Nine drummers drumming A drummer would have to buy his or her costume to perform in.  That might be a kilt, jacket and plaid for a drummer in a pipe band, or a suit for a jazz band drummer, and so on. He or she can then claim tax relief on the cost of that costume, because a costume for a performer is tax-deductible. 

Twelve lords a-leaping What would be the tax implications if these lords a-leapt out of the country? It depends why they’re a-leaping out and for how long.

Friday, November 04, 2016

The FD's assistant may not be quite right for the job

The company personnel department had carefully interviewed thirty-eight people for the job of assistant to the financial director.

The chief executive thought that one candidate - Charles - seemed ideal.

Charles had been to a major public school. Not only was he a qualified accountant, but Charles also had a masters degree in business administration. He seemed fully aware of the latest creative accountancy techniques.

'Charles,' said the chief executive, we've decided to offer you the job. And as you're so well qualified we've decided to start you off on a slightly higher salary than the one advertised.
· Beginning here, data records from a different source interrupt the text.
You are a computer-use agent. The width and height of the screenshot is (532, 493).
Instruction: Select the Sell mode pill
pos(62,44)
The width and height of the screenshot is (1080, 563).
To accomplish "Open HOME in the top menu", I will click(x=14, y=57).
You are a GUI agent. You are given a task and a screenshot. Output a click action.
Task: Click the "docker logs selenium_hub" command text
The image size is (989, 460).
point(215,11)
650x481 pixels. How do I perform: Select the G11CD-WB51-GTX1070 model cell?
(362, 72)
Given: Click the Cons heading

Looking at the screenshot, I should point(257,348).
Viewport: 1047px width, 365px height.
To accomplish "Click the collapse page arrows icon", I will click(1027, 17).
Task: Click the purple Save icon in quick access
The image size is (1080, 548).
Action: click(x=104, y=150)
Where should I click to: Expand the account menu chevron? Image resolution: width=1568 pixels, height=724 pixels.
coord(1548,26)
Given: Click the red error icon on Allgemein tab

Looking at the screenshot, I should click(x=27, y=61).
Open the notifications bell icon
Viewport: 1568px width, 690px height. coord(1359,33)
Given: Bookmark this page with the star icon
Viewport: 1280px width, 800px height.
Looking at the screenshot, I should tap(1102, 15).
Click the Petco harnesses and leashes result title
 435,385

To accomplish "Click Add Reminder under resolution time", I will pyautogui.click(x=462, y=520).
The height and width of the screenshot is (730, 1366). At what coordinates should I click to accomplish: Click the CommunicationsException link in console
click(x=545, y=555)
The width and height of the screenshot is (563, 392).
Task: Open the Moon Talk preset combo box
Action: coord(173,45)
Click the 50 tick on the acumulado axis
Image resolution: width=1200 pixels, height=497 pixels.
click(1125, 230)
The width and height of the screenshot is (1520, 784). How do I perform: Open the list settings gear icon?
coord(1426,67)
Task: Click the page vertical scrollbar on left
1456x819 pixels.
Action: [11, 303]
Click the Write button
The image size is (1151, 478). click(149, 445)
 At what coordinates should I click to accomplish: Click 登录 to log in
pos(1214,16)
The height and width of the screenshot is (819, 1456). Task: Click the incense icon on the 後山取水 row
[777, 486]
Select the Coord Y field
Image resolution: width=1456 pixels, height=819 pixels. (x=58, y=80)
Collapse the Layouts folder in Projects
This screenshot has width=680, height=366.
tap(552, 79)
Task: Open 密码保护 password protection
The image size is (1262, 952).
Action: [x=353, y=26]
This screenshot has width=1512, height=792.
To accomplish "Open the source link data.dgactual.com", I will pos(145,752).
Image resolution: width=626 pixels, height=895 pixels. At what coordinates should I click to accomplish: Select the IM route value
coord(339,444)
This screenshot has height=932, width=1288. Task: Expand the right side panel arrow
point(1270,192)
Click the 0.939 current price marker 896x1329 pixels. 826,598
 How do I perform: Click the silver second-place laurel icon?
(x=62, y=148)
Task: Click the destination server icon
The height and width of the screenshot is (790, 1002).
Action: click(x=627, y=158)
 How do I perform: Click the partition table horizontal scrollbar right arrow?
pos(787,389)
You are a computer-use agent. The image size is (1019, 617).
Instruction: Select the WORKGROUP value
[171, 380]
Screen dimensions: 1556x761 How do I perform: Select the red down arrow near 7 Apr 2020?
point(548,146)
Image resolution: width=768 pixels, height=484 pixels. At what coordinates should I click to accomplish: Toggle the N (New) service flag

We'll pay you £36,000 a year.

'Thank you,' replied Charles. 'But how much is that per month?

Found on the KEEPERS ACCOUNTANCY website.

Friday, October 28, 2016

How strong is HMRC's case?

Years ago a senior official was talking about HMRC prosecution policy. He mentioned an occasion when he had lost a case and went back to his legal advisers to find out what had gone wrong.

"I thought you'd told me you thought we had a very strong case" he said. "So why did we lose?"

"Aha" said the lawyer, "You asked me what I thought and I told you that I felt that we had a very strong case. That was all you wanted to know.

Had you asked I'd have told you that I also thought the other side had a very strong case too."